Median c-hat v Bootstrapping GOF

questions concerning analysis/theory using program MARK

Median c-hat v Bootstrapping GOF

Postby Matt Stevens » Tue Jun 16, 2009 5:33 pm

Hi all,

I'm attempting survival modeling for a whole suite of African passerine species using MARK (using retrap only data). Some of the species have few retraps, others many. My problem lies with the GOF tests, in that for species with few retraps I'm getting decent c-hats (i.e. <3 using Bootstrapping) but species with more data produce c-hats >4. That in itself doesn't concern me too much but if I run GOF tests using the median c approach, my c-hats very rarely resemble those obtained using the bootstrapping method. e.g. for one species, testing a very basic s(.)p(.) model I get c-hat of 7.02 using bootstrapping but 1.19 using median c!
I've generally been running the median c method using 1-3 as the min and max bounds.

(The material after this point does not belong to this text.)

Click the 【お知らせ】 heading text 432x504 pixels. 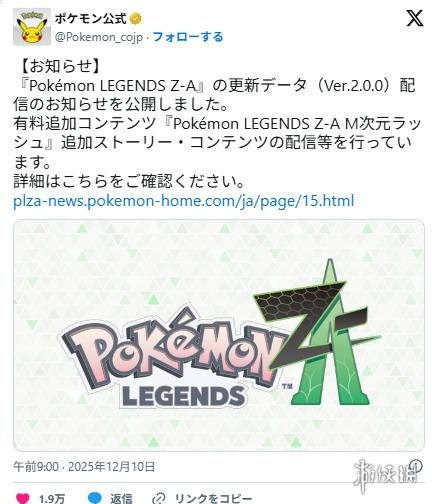coord(60,66)
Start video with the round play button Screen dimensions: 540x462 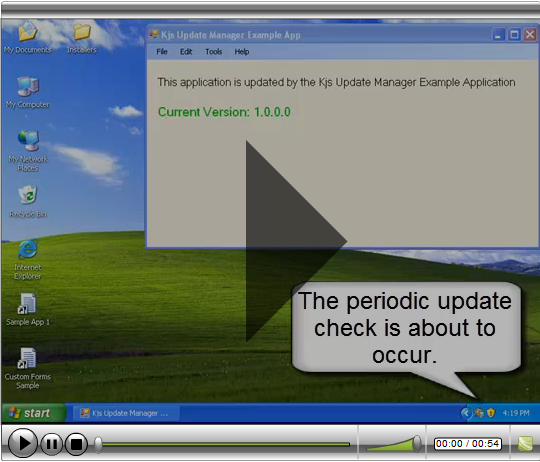point(23,443)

I've RTFM many times now and assessed and re-assessed my data but still can't resolve this. Any thoughts would be very welcome.

Cheers,

Matt
Matt Stevens
 
Posts: 2
Joined: Sat Feb 10, 2007 9:39 am
Location: Univ St. Andrews, Scotland & APLORI, Nigeria

Re: Median c-hat v Bootstrapping GOF

Postby cooch » Tue Jun 16, 2009 6:25 pm

Matt Stevens wrote:Hi all,

I'm attempting survival modeling for a whole suite of African passerine species using MARK (using retrap only data). Some of the species have few retraps, others many. My problem lies with the GOF tests, in that for species with few retraps I'm getting decent c-hats (i.e. <3 using Bootstrapping) but species with more data produce c-hats >4. That in itself doesn't concern me too much but if I run GOF tests using the median c approach, my c-hats very rarely resemble those obtained using the bootstrapping method. e.g. for one species, testing a very basic s(.)p(.) model I get c-hat of 7.02 using bootstrapping but 1.19 using median c!
I've generally been running the median c method using 1-3 as the min and max bounds.

I've RTFM many times now and assessed and re-assessed my data but still can't resolve this. Any thoughts would be very welcome.

Cheers,

Matt


1. don't bother with bootstrap. Use either RELEASE (if your general model is fully time-dependent) or the median c-hat (for that model and anything else).

2. you need only run the GOF on the most general model in the candidate set of approximating models.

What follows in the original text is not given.